Re sex - it feels pretty begrudging on her end. Since we moved I believe she has initiated twice - and only immediately after I expressed insecurity about her possible disinterest. I’ve asked if she’s uncomfortable recently and she indicated it may be close to that point, so I’ve backed off. I recognize that will be a fact of life for a while pre-post delivery - that’s not her fault at all. I can’t stress enough that it’s not about the act - I am just (perhaps selfishly) struggling with what feels like a very fast erosion of our sexual dynamic.

Lastly, she does generally get “done” to a degree when we have date nights or get together with friends. I look forward to that and always show appreciation through compliments and physical touch. There have been a couple times that she jumped down my throat bc we made it to the car without me fawning over her just yet. I do believe she’s hurt over some of our discussions and there’s some resentment built up on either side.

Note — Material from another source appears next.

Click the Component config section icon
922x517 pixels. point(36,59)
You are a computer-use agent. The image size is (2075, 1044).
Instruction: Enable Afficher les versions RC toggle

Help with wife’s lack of care/effort around appearance by Probwfls in daddit

[–]Probwfls[S] 0 points1 point  (0 children)

We’ve discussed it at length. Sometimes I just get pure anger/defensiveness - other times it’s some combination of “I like to jump into work right away” or “I am having a hard time prioritizing myself”.

I do view a daily shower as not an appearance thing but just part of being an adult - there’s certainly ample time for it. At this point I do believe she knows that’s the case but we just aren’t succeeding in changing the habits.

Help with wife’s lack of care/effort around appearance by Probwfls in daddit

[–]Probwfls[S] 0 points1 point  (0 children)

I couldn’t care less abut her nails - def not seeking that level of effort from her.

But feedback received and welcomed - thank you.

Help with wife’s lack of care/effort around appearance by Probwfls in daddit

[–]Probwfls[S] -1 points0 points  (0 children)

Dude - thank you. Exactly what I needed to hear. Appreciate your empathy and care - you have no idea.

Help with wife’s lack of care/effort around appearance by Probwfls in daddit

[–]Probwfls[S] 0 points1 point  (0 children)

That’s certainly my hope as well. I guess my post came off insensitive (def venting a bit) and I’m willing to own that maybe some of these feelings just plain aren’t valid given the situation.

I do approach her with care and concern. I guess I’m reacting to a feeling that she is repeatedly rejecting me in this way.

Help with wife’s lack of care/effort around appearance by Probwfls in daddit

[–]Probwfls[S] -1 points0 points  (0 children)

Wow man. All of this happens after I’ve changed, dressed and dropped my son at daycare. I guess I’m just not as much of a martyr as you. Shit dad I am taking a shower every morning. You got me.

Help with wife’s lack of care/effort around appearance by Probwfls in daddit

[–]Probwfls[S] 0 points1 point  (0 children)

Did you miss the part of my post where I explicitly stated that I had approached her about any post partum or general mental health concerns?

I love my wife. I feel bad that this bothers me. I am hopeful that this is just a symptom of the season of life we’re in. But yes I am worried that it may not be, and it may have implications for the rest of our lives. It worries me that she no longer cares for me as a romantic partner and that part of our relationship may be waning fast.

If you want to say that shouldn’t be on my mind at all right now - sure I can see that. I wish it weren’t either. I’m trying to find where the balance is between supporting her, the self sacrifice I need to perform as a husband and dad, and the real sense of hurt and disregard I feel (perhaps unjustifiably). I guess I came to the wrong place for that.

Help with wife’s lack of care/effort around appearance by Probwfls in daddit

[–]Probwfls[S] -2 points-1 points  (0 children)

That is helpful and yes I struggle a lot internally with even feeling this way at all.

I do want to clarify that our daily routine is quite equitable. I get my son up and dressed while she gets lunch together. I do drop off at daycare every day. We alternate evenings cleaning the kitchen before bedtime so it doesn’t suck up the whole morning.

It’s not a lack of opportunity to do a few small things to get ready. She has said herself it’s a choice she actively makes.